3 Optional Homework - bring your answers and discuss next week

Write a program to multiply two 100x100 matrices. Do it the conventional way, not using anything fancy like Schonhage-Strassen. Now, see how much improvement you can get with OpenMP. Measure only the elapsed time for the multiplication, not for the matrix initialization.

Report these execution times.
1. W/o openmp enabled (Don't use -fopenmp. Comment out the pragmas.)
2. With openmp, using only 1 thread.
3. Using 2, 4, 8, 16, 32, 64 threads.
Write programs to test the effect of the reduction pragma:
1. Create an array of 1,000,000,000 floats and fill it with pseudorandom numbers from 0 to 1.
2. Do the following tests with 1, 2, 4, 8, 16, and 32 threads.
Programs to write and test:
1. Sum it with a simple for loop. This will give a wrong answer with more than 1 thread, but is fast.
2. Sum it with the subtotal variable protected with a atomic pragma.
3. Sum it with the subtotal variable protected with a critical pragma.
4. Sum it with a reduction loop.
Devise a test program to estimate the time to execute a task pragma. You might start with use taskfib.cc.
Sometime parallelizing a program can increase its elapsed time. Try to create such an example, with 2 threads being slower than 1.

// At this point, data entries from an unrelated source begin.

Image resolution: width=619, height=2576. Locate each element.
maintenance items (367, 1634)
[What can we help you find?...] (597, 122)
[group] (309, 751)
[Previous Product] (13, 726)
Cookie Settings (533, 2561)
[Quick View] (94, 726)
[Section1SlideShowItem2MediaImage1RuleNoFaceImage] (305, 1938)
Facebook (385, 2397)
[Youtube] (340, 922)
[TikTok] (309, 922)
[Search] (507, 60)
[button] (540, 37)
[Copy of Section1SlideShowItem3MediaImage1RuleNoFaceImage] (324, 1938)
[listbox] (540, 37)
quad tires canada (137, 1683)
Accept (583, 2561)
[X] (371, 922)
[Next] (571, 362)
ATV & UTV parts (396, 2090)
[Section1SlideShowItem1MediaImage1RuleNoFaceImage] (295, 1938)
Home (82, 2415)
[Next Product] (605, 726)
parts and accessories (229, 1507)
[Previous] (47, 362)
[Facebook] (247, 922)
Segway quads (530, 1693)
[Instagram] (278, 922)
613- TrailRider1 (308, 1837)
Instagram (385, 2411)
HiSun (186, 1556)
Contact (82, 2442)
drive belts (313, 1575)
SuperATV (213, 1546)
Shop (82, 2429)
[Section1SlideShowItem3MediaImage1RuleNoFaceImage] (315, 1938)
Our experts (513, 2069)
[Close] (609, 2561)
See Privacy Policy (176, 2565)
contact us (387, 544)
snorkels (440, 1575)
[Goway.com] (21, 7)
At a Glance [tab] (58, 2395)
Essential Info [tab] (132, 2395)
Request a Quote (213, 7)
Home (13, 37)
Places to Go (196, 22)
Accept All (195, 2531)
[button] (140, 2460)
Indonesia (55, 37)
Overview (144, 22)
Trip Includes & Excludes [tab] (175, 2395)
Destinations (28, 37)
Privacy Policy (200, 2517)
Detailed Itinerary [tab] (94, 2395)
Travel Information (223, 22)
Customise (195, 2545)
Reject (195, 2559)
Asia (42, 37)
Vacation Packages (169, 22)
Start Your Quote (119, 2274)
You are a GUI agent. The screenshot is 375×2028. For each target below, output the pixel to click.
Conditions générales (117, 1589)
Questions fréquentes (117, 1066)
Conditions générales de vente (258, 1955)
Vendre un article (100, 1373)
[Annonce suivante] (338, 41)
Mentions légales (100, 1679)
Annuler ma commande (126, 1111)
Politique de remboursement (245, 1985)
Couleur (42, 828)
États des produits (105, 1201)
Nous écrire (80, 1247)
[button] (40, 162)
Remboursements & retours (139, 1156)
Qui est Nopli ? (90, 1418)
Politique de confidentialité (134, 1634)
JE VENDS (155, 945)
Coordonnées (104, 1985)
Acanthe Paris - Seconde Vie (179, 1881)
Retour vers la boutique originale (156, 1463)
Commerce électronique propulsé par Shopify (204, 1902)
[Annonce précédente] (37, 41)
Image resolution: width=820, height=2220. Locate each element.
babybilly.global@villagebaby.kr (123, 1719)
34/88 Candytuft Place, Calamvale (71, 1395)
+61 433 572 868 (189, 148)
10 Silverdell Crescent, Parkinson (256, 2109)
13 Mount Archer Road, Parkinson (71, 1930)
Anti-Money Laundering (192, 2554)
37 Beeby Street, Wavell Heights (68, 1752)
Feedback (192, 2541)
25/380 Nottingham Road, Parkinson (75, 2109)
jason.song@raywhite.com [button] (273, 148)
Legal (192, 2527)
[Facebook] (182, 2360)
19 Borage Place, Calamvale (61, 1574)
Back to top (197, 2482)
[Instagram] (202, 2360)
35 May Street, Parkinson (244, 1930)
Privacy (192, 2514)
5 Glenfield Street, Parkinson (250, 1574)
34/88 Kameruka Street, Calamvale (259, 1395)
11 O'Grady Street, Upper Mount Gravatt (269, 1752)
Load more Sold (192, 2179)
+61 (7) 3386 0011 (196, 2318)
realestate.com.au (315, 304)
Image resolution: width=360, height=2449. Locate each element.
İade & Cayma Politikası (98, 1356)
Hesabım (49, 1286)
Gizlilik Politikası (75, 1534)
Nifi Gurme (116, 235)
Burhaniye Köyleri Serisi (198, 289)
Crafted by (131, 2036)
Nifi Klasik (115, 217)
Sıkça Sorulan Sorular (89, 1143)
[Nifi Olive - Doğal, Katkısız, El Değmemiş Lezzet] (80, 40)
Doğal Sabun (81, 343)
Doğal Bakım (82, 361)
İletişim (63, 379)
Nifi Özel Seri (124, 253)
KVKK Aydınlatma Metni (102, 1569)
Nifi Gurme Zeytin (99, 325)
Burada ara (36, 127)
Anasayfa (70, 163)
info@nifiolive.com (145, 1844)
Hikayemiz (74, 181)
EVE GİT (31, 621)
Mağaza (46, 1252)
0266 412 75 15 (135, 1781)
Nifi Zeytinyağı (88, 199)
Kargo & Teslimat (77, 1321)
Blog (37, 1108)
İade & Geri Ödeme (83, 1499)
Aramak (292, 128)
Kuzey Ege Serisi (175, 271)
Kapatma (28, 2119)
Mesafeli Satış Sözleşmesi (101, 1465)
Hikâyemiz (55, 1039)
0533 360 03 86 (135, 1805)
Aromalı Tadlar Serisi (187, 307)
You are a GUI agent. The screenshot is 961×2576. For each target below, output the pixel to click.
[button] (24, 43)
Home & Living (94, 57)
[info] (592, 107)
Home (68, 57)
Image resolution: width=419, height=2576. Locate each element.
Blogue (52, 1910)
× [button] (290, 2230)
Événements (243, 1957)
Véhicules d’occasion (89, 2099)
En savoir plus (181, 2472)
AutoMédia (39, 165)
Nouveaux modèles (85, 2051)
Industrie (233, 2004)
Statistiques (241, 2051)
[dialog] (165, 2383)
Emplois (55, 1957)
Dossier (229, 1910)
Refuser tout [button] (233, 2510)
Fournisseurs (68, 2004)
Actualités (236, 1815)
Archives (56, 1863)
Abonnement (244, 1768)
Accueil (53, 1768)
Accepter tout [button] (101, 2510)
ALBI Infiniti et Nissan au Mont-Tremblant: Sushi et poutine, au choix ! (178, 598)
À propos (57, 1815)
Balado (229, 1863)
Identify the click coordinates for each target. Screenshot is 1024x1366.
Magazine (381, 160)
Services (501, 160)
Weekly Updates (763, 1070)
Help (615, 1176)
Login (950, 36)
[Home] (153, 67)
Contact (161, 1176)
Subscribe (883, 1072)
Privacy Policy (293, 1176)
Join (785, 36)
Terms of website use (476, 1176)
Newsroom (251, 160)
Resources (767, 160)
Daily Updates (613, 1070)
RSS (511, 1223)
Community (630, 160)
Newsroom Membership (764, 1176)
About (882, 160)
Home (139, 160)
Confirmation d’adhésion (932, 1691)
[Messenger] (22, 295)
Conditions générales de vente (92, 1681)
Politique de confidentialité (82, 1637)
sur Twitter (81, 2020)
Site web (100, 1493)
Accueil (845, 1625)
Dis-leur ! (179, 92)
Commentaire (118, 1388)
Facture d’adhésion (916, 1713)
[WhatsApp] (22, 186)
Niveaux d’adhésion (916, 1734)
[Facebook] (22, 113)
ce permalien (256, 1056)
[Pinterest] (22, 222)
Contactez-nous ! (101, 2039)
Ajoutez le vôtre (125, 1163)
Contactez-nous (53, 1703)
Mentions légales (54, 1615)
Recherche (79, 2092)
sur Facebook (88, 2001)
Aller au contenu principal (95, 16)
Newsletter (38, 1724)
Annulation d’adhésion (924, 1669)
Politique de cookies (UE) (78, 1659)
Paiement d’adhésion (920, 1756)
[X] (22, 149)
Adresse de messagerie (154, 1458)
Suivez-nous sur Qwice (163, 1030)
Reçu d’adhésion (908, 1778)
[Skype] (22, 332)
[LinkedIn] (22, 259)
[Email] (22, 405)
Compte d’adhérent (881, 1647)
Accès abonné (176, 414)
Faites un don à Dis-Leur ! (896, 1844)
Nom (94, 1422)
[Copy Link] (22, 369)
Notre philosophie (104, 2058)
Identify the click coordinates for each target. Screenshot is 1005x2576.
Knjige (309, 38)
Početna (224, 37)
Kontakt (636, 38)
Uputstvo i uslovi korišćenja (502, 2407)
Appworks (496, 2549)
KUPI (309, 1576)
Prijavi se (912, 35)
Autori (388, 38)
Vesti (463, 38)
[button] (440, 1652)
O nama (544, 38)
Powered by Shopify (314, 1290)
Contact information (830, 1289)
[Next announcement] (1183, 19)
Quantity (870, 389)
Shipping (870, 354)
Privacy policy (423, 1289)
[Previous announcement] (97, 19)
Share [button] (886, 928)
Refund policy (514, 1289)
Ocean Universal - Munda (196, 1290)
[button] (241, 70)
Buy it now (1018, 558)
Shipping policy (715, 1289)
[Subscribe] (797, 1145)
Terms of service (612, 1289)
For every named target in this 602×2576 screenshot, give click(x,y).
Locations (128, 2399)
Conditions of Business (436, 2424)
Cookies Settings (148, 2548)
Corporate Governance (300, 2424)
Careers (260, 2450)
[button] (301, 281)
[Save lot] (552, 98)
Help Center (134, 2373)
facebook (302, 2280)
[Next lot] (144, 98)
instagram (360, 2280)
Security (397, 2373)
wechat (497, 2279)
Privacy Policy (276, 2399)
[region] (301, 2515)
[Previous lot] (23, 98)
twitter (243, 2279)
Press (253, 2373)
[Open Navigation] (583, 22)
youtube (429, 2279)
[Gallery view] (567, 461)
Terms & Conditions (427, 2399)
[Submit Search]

4 NVidia device architecture, start of CUDA

The above shared memory model hits a wall; CUDA handles the other side of the wall.
See Stanford's parallel course notes, which they've made freely available. (Thanks.)
1. They are very well done.
2. They are obsolete in some places, which I'll mention.
3. However, a lot of newer CUDA material is also obsolete.
4. Nevertheless, the principles are still mostly valid.